The revelation that the new owners have, like Hicks and Gillett, an equal share in decision-making has prompted fears that any dispute could destabilise the club. Hicks and Gillett each owned 50% of Liverpool’s equity, meaning their disputes ended in debilitating deadlock until the intervention of RBS and Broughton.
A spokesman for the club told the Daily Telegraph that the owners believe there will be no repeat of that situation despite the 50-50 split of voting rights.
He said the longstanding working relationship between Henry and Werner, and Henry’s “prevailing economic interest” in the club effectively gives him the casting vote, meant there would be no repeat of the Hicks and Gillett situation.
“John W Henry and Tom Werner are close friends and confer repeatedly on all issues relating to Liverpool Football Club,” the spokesman said. “They have worked together for 10 years at the Boston Red Sox without disagreement, and will continue to work together going forward.
“Were there to be any dispute principal owner John Henry has the prevailing economic interest and would have the means to resolve any issue.”
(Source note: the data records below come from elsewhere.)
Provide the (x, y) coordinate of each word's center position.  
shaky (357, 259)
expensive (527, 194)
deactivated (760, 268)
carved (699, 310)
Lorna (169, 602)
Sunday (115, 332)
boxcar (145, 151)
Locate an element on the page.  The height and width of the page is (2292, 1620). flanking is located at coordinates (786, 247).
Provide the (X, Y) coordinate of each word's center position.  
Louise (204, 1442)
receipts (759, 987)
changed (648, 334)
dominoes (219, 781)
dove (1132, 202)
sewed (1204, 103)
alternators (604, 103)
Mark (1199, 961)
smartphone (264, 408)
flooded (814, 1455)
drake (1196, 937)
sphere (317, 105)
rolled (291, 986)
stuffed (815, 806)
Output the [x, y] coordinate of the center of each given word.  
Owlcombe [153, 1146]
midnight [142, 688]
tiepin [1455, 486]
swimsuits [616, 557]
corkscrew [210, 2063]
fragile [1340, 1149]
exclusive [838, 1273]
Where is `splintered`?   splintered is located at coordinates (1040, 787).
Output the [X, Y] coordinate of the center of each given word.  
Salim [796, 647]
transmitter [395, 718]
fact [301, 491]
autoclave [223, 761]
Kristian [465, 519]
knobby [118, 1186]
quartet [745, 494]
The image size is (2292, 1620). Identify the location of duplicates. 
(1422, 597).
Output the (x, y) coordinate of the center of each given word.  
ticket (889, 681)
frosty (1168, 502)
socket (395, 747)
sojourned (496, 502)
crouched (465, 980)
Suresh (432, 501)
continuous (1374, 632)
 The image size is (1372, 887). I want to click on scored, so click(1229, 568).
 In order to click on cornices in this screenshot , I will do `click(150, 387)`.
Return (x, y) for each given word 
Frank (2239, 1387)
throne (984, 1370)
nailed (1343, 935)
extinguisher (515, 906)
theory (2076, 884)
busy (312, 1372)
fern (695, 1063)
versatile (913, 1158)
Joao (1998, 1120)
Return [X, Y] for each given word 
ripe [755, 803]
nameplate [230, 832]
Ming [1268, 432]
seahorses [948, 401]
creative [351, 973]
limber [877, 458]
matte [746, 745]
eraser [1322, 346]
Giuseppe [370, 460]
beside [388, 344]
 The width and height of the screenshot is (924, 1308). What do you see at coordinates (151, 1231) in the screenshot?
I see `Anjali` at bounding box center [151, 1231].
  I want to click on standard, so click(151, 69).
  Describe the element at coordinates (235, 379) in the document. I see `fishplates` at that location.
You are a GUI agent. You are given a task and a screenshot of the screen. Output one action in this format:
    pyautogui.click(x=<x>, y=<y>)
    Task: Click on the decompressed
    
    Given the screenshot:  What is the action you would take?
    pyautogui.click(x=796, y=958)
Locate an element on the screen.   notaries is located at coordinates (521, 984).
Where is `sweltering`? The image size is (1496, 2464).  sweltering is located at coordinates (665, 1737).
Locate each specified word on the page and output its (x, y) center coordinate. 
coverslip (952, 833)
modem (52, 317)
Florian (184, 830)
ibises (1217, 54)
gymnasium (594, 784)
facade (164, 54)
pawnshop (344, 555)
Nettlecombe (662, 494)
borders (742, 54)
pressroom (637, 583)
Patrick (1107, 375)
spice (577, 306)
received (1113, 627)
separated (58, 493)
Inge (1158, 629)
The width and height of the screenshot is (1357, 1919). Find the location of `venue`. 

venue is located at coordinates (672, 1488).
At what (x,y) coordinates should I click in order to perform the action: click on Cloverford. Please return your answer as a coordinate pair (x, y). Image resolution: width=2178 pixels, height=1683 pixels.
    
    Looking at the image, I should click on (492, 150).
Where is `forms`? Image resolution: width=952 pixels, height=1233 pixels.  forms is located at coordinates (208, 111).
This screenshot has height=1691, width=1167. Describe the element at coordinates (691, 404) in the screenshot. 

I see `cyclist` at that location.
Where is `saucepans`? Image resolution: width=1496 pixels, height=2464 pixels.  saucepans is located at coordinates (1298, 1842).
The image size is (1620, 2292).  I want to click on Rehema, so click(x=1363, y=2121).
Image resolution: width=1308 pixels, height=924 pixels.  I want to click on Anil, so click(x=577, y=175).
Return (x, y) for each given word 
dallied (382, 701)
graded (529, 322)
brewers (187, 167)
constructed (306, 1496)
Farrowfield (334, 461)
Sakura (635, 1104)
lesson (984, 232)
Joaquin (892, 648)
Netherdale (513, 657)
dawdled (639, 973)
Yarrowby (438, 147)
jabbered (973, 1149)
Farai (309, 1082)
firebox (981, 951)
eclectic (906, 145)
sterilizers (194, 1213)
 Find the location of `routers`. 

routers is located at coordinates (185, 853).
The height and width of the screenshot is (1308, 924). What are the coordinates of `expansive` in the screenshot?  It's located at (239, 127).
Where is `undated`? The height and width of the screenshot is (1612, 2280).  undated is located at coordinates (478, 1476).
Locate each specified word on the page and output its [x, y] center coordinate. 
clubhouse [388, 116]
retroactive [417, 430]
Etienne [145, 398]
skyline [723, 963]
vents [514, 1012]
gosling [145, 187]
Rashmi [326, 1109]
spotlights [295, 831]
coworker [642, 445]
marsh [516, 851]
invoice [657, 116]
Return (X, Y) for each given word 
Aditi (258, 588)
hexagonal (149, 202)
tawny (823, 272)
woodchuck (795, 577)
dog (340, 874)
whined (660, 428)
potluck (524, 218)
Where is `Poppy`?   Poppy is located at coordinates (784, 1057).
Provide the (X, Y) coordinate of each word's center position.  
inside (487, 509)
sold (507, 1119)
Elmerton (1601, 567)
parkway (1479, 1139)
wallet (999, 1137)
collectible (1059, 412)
The company filings reveal that NESV’s ownership of Liverpool is held via a new UK-registered holding company, UK Sports Ventures Holding Company Limited (KSV), a subsidiary of NESV.
UKSV has just two directors, Edward Weiss, general counsel for NESV and the Red Sox, and David Ginsberg, an investment banker and colleague of Henry’s who is also on the football club board, and is vice-chairman of NESV and the Red Sox.
Beneath UKSV are two companies, Anfield Arena Limited, established by Hicks and Gillett which appears to be the vehicle for the stadium development, and Liverpool Football Club and Athletics Grounds Limited (LFCAG), the football club business.
Henry and Werner are both on the LFCAG board, and are joined by three long-standing American colleagues, Ginsberg, Michael Gordon and Jeffrey Vinik. According to the club none of them owns more than 10% of the equity.
According to the Red Sox media guide Ginsberg, who currently runs Raptor Group Holdings, an investment group he founded, began his financial career at NatWest USA. He rose to head their mergers and acquisitions department.
He worked in London as a fund manager for Global Asset Management before joining John W Henry & Company as a special advisor to Henry. He played a key role negotiating NESV’s takeover of the Red Sox.
Vinik, an MBA graduate of Harvard Business School, made his name and fortune as a fund manager, and earlier this year he bought the Tampa Bay Lightning NHL ice hockey franchise.
He worked for Magellan for four years before starting his own fund Vinik Asset Management. His Wikipedia entry states that he made a 93% return for his investors in the first year and 50% in each of the next three. In 2000 he closed the find and concentrated on his own investments.
There is little biographical information available on Gordon, but he is understood to be a former colleague of Werner, one of the most successful comedy producers in American television with credits including Soap.